Il ragazzo invisibile di Gabriele Salvatores è un film di supereroi con il tocco leggero di una favola. Prende quanto può dal modello produttivo hollywoodiano, che ha mezzi e budget imparagonabili: crossmedialità – dal film sono stati già tratti romanzo e graphic novel – e serializzazione, con la sequenza sui titoli di coda che già rimanda al prossimo episodio. Per il resto mantiene il tono di una pellicola di sapore inconfondibilmente europeo: più attenta ad atmosfere e personaggi e meno all’azione, per riflettere in modo non banale sui tormenti dell’adolescenza come passaggio cruciale verso l’età adulta.
Michele (Ludovico Girardello) è un ragazzino timido e introverso, bersaglio dei bulli della sua scuola, che vive a Trieste con la madre poliziotto Giovanna (Valeria Golino). Due compagni di classe spariscono, mentre lui scopre di possedere il dono dell’invisibilità. Il rapimento della ragazzina da cui è attratto, Stella, lo spingerà a mettersi sulle loro tracce, incappando nel mefistofelico psicologo Basili (Fabrizio Bentivoglio), l’immancabile cattivo.
La scelta dell’invisibilità è certo dettata da ragioni produttive, poiché è l’effetto speciale più semplice da realizzare. Ma non è solo questo. “Tra tutti i superpoteri, l’invisibilità è quello più intimo e discreto: non puoi volare, non diventi una torcia umana, non sfondi muri. Puoi solo sparire. Un super potere dell’anima”, ha dichiarato Salvatores. Lungi dal costituire un semplice elemento funzionale all’intreccio, l’invisibilità quindi, con il suo sapore di superpotere intimista, ne costituisce l’asse tematico portante, una metafora ideale per raccontare degli adolescenti fragili e spavaldi.
E infatti il regista si concede anche una sequenza in cui mostra ragazzi con altri poteri dalla resa tecnica più difficile: quasi a dichiarare che il suo non è un ripiego dettato da vincoli di budget, ma una precisa scelta narrativa e di poetica.

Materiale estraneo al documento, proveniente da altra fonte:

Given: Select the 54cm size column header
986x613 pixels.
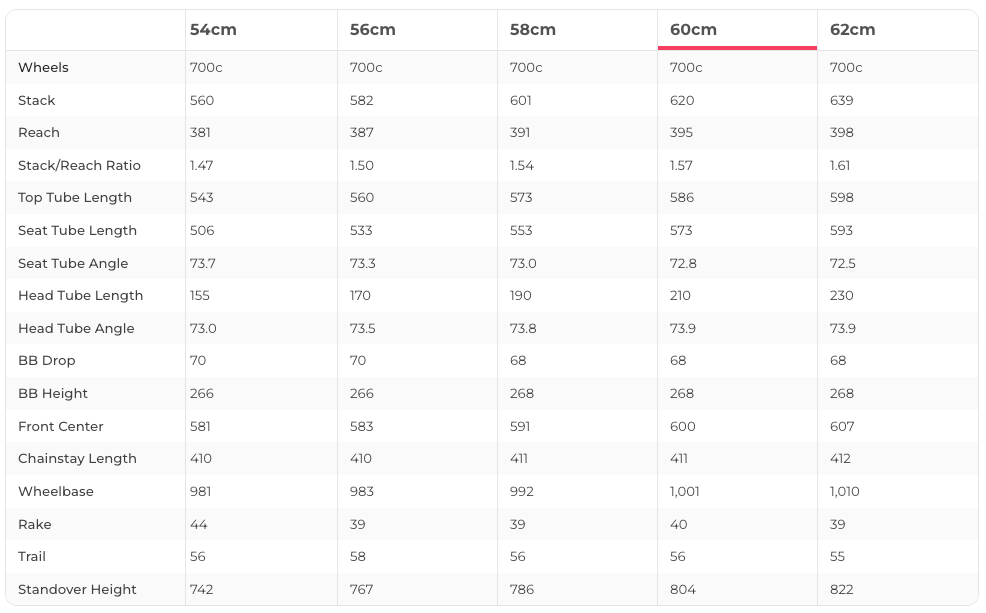Looking at the screenshot, I should pos(213,30).
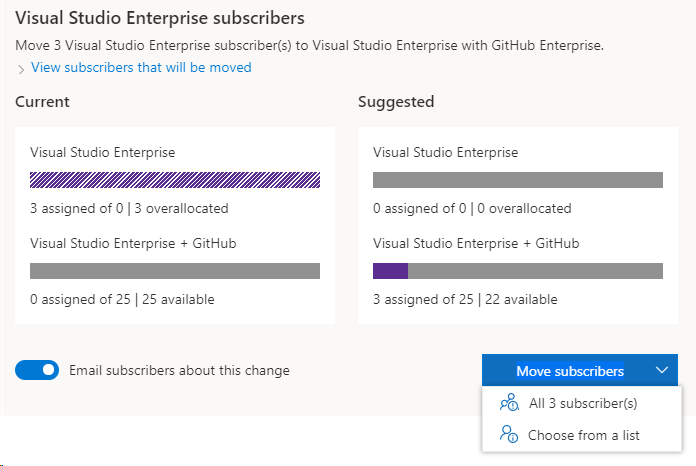The height and width of the screenshot is (466, 696).
Task: Toggle the Email subscribers about this change switch
Action: coord(37,370)
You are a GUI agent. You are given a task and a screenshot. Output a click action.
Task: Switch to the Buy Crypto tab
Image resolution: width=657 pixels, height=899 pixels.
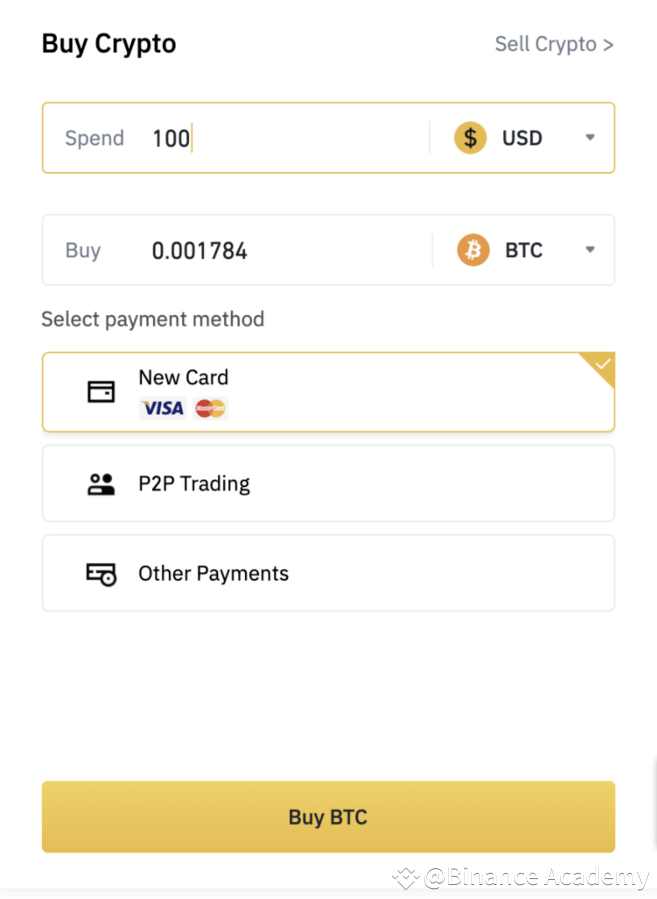coord(108,44)
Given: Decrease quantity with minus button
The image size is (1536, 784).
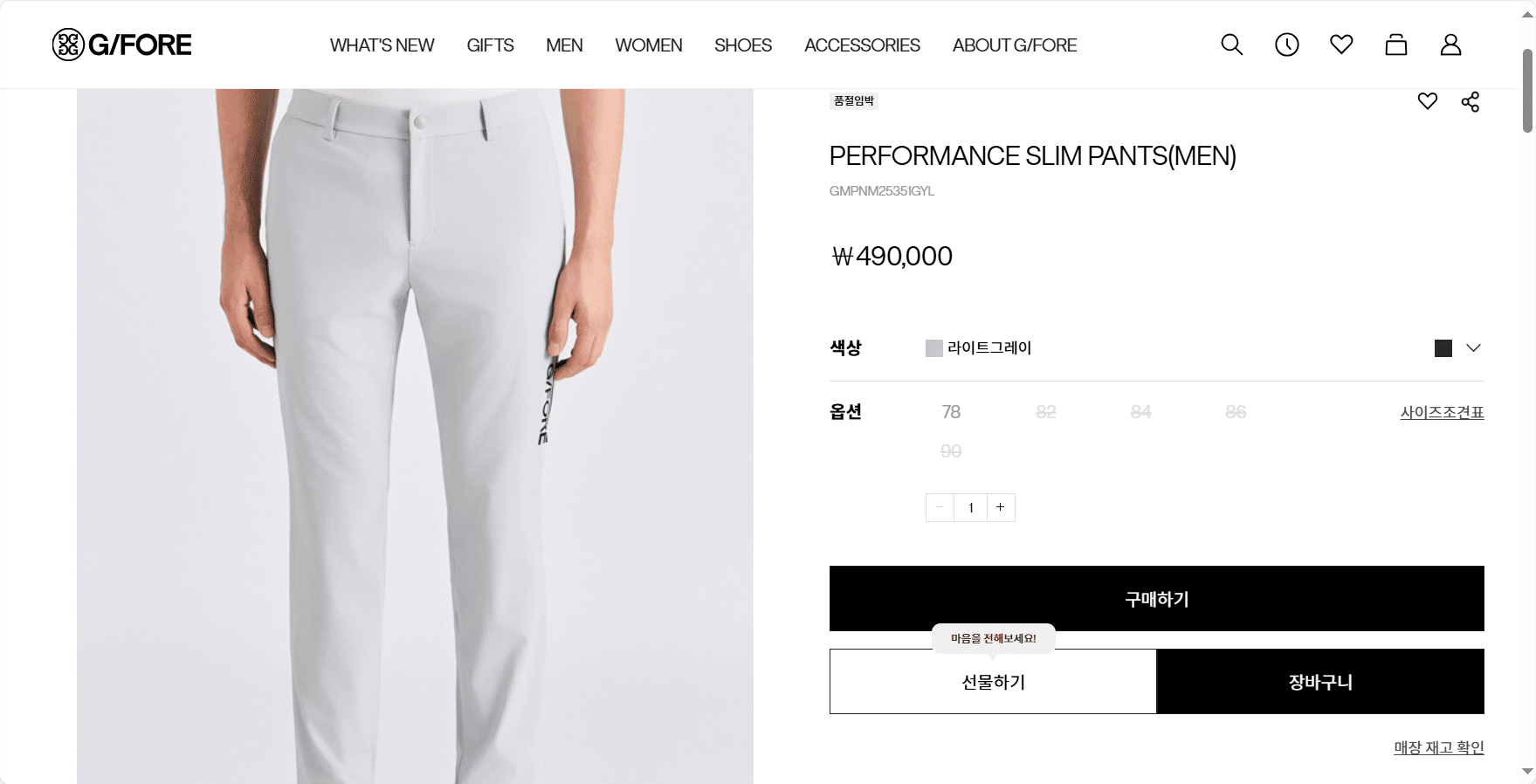Looking at the screenshot, I should coord(940,507).
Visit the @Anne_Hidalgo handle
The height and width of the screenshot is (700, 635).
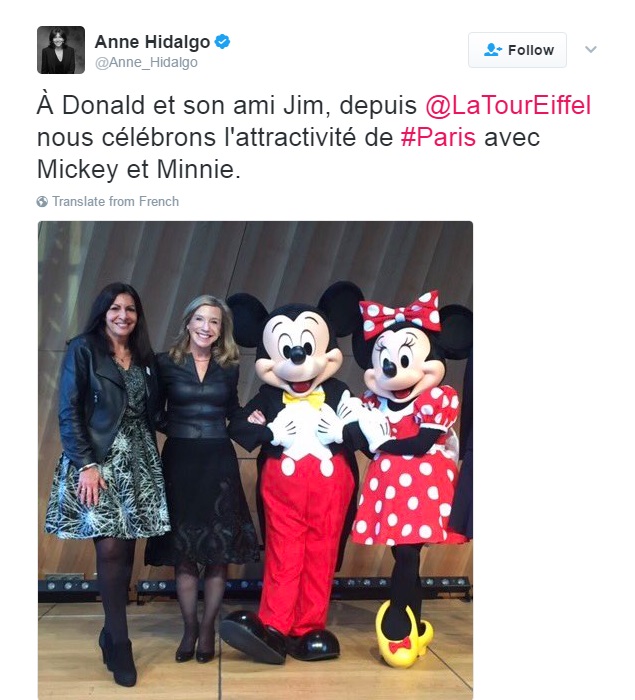(x=146, y=62)
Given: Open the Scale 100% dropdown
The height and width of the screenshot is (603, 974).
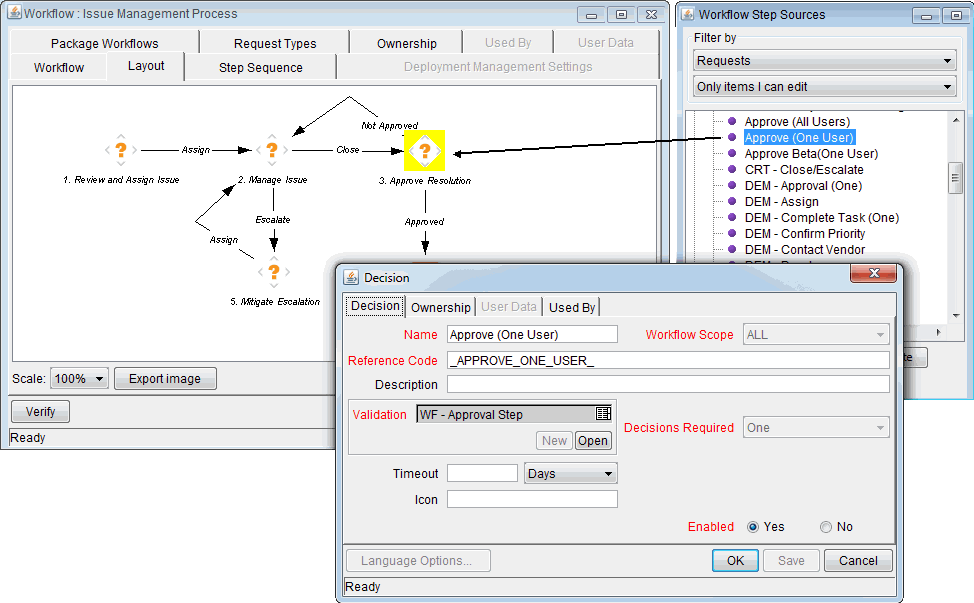Looking at the screenshot, I should (x=79, y=379).
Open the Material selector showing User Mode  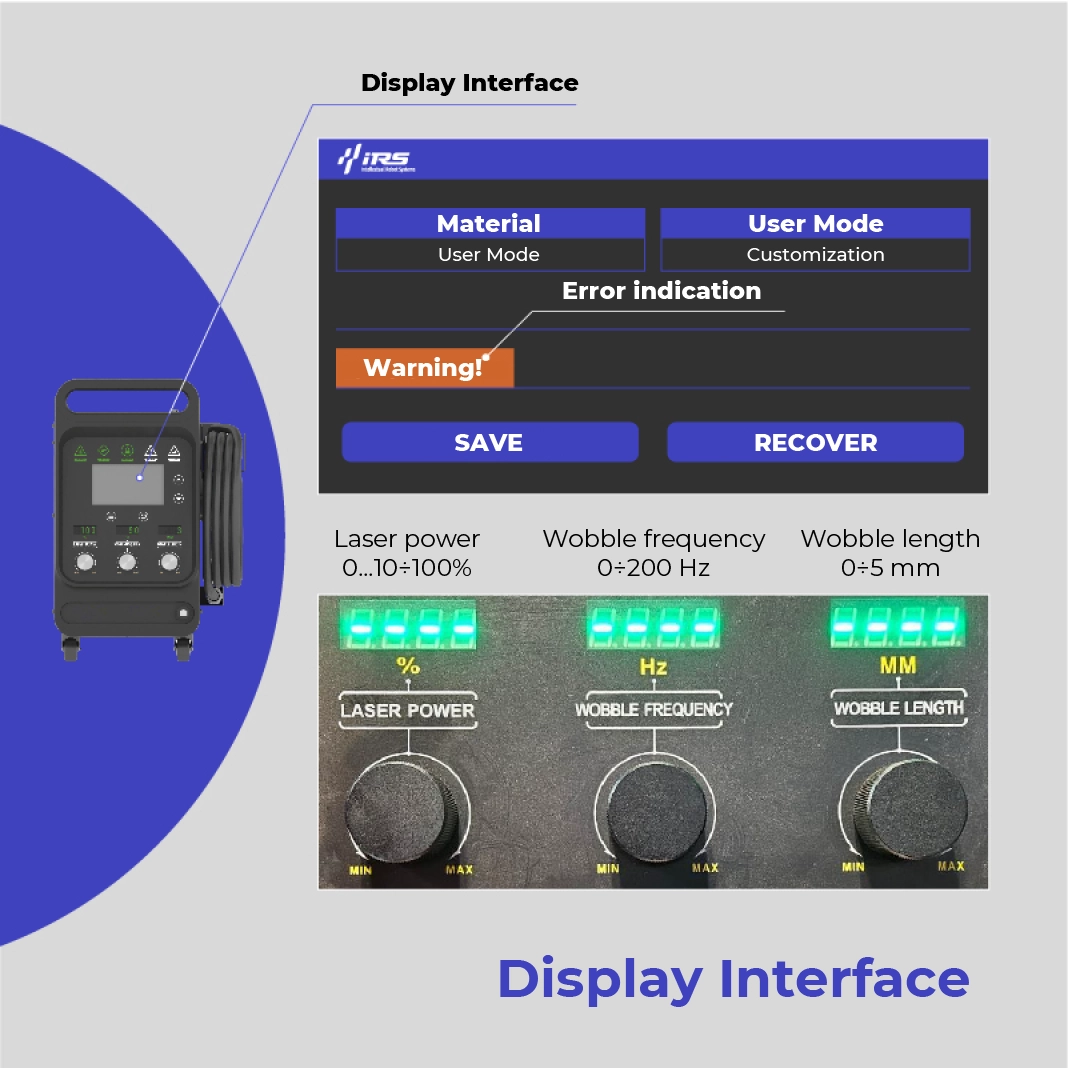(x=489, y=254)
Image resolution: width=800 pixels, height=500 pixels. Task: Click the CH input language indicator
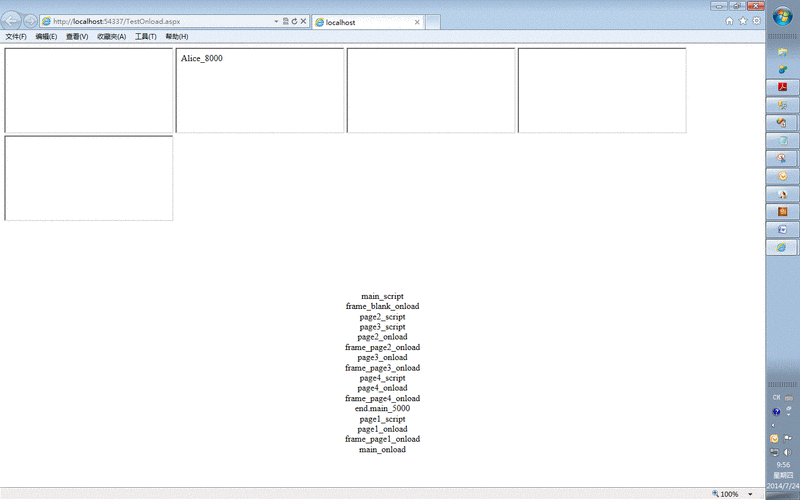[776, 398]
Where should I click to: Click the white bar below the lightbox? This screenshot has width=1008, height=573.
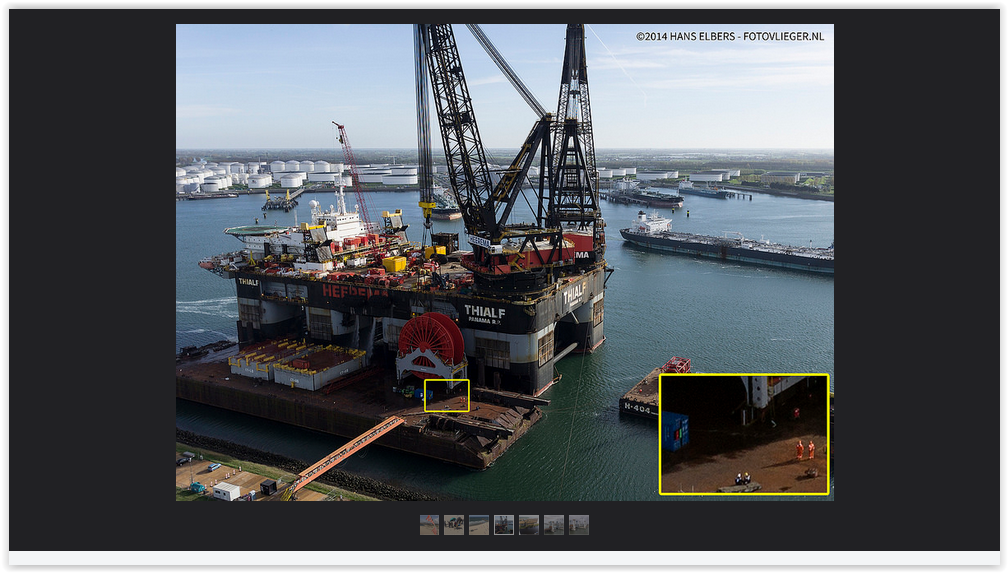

L’invisibilità agli occhi degli altri è un’angoscia tipica dell’adolescenza: per cui il film assume i contorni di un racconto esemplare, più interiore che epico, su come imparare a gestire le proprie paure e, assumendo consapevolmente il controllo delle proprie potenzialità, trasformare i limiti in punti di forza.
E lo fa con i toni e un intreccio di sapore favolistico, che emerge con chiarezza, vista anche la natura assai meno concitata dell’azione rispetto a un tipico film di supereroi – con i suoi adolescenti alla riscossa Il ragazzo invisibile assomiglia più a un fantasy modello Goonies o Harry Potter. In questo contesto l’invisibilità, per dirla con il vecchio Propp della Morfologia della fiaba, gioca il ruolo del “mezzo magico”, funzione narrativa indispensabile nel percorso di iniziazione e maturazione dell’eroe.
La chiave favolistica non è inedita per Salvatores, apparteneva già, sotterraneamente, a un suo precedente film sull’adolescenza, Io non ho paura. Adesso è tutto più esplicito, con il superpotere che costituisce il tramite esistenziale indispensabile per il superamento della linea d’ombra dell’età. Come ha sempre detto Stan Lee, l’inventore dei supereroi, a un grande potere corrispondono grandi responsabilità: per Michele la grande responsabilità è, come per qualunque adolescente, quella di diventare adulti.
Ho visto il film e l’ho trovato originale anche perchè data la mia età (72) non sono avvezza a film con supereroi. Conoscendo il regista questo film mi ha sorpreso perchè in esso c’è la difficoltà del crescere di un adolescente con le sue fragilià e col confronto di altri adolescenti dal carattere aggressivo. Con l’invisibilità il ragazzo acquista fiducia nelle proprie possibilità spronato anche da un sentimento che si stà sviluppando dentro di sè verso una ragazzina sua coetanea e che ha bisogno del suo aiuto.